Problem to solve — Copy out every line from the records that includes "computer".

Exercise data —
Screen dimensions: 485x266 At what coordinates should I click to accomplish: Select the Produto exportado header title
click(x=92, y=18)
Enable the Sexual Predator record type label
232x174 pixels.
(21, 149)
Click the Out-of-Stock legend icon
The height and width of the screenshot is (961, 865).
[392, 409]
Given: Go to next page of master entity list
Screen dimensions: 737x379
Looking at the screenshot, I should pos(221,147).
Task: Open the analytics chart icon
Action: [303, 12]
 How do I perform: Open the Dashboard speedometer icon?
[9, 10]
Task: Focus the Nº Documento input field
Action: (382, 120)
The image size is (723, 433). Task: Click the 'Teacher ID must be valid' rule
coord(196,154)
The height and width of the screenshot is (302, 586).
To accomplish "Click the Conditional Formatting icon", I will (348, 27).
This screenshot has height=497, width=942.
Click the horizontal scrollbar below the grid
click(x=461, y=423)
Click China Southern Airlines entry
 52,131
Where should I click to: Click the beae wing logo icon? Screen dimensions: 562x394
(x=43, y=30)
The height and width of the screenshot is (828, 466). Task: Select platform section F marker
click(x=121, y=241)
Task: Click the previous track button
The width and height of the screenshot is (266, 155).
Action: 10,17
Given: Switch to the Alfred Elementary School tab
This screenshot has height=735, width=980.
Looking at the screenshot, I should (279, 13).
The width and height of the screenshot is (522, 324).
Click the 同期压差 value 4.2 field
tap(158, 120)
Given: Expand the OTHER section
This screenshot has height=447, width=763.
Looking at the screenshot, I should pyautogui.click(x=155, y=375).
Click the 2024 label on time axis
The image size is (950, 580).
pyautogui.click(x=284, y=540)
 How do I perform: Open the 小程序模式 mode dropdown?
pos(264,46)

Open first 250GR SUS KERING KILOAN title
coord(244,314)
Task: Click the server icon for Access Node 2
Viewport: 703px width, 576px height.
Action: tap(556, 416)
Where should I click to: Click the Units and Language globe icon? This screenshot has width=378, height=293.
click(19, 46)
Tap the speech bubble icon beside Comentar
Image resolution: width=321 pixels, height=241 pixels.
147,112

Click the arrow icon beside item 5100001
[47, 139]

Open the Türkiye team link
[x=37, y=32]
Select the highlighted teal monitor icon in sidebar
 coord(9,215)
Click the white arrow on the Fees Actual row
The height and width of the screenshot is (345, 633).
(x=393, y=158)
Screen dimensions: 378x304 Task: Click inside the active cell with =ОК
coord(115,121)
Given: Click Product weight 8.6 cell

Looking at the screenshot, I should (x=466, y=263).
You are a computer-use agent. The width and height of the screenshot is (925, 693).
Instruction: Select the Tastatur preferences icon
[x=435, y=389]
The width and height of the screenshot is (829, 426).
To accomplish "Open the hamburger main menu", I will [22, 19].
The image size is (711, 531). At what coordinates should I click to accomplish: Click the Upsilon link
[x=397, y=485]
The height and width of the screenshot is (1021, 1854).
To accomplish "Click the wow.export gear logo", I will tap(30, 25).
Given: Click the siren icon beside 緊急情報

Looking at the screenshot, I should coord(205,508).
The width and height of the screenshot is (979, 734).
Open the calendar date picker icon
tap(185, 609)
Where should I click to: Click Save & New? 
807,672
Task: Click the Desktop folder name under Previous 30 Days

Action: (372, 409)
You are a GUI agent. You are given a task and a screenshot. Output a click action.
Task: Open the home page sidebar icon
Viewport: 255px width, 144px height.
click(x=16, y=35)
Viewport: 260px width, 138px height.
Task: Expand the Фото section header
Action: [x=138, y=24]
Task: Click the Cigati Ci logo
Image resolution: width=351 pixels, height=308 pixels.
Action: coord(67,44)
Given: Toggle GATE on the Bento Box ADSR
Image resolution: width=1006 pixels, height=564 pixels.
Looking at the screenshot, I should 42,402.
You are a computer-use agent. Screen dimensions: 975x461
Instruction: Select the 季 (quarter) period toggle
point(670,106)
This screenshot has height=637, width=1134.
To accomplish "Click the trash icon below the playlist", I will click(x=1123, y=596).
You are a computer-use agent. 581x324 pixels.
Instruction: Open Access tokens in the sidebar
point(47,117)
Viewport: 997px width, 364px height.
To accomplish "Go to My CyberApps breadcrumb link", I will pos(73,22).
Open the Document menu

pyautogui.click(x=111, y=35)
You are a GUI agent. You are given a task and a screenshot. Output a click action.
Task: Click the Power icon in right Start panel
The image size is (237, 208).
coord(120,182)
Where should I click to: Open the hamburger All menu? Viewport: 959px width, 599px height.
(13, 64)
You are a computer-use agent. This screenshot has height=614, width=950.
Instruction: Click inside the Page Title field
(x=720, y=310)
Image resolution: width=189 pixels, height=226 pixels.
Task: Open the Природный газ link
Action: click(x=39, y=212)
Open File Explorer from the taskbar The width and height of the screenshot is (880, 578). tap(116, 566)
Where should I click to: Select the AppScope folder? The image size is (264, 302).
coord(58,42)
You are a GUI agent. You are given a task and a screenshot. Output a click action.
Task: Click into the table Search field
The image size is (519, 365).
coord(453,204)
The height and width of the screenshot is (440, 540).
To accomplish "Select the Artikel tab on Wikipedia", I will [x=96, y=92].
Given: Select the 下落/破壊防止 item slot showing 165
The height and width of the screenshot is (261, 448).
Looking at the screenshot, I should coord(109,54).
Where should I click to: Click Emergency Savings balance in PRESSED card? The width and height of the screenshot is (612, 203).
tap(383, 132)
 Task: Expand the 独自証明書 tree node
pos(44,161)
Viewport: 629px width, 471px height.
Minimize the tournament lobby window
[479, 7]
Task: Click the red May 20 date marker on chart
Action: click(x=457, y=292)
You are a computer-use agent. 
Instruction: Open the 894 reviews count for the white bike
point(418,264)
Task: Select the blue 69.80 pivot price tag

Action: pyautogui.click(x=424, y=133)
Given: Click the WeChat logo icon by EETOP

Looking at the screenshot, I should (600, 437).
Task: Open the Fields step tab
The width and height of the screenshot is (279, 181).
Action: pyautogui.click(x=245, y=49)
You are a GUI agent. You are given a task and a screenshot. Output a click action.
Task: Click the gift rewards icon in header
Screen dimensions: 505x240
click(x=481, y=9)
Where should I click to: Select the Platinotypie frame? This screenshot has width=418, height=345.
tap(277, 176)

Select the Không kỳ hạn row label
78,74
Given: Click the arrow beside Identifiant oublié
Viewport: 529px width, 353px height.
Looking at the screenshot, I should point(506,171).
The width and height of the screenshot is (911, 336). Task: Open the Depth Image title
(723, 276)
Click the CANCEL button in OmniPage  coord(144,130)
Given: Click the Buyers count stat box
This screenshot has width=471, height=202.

Answer section —
You are a computer-use agent. The width and height of the screenshot is (925, 693).
You are a computer-use agent. Screen dimensions: 975x461
You are a computer-use agent. 581x324 pixels.
You are a computer-use agent. This screenshot has height=614, width=950.
You are a computer-use agent. 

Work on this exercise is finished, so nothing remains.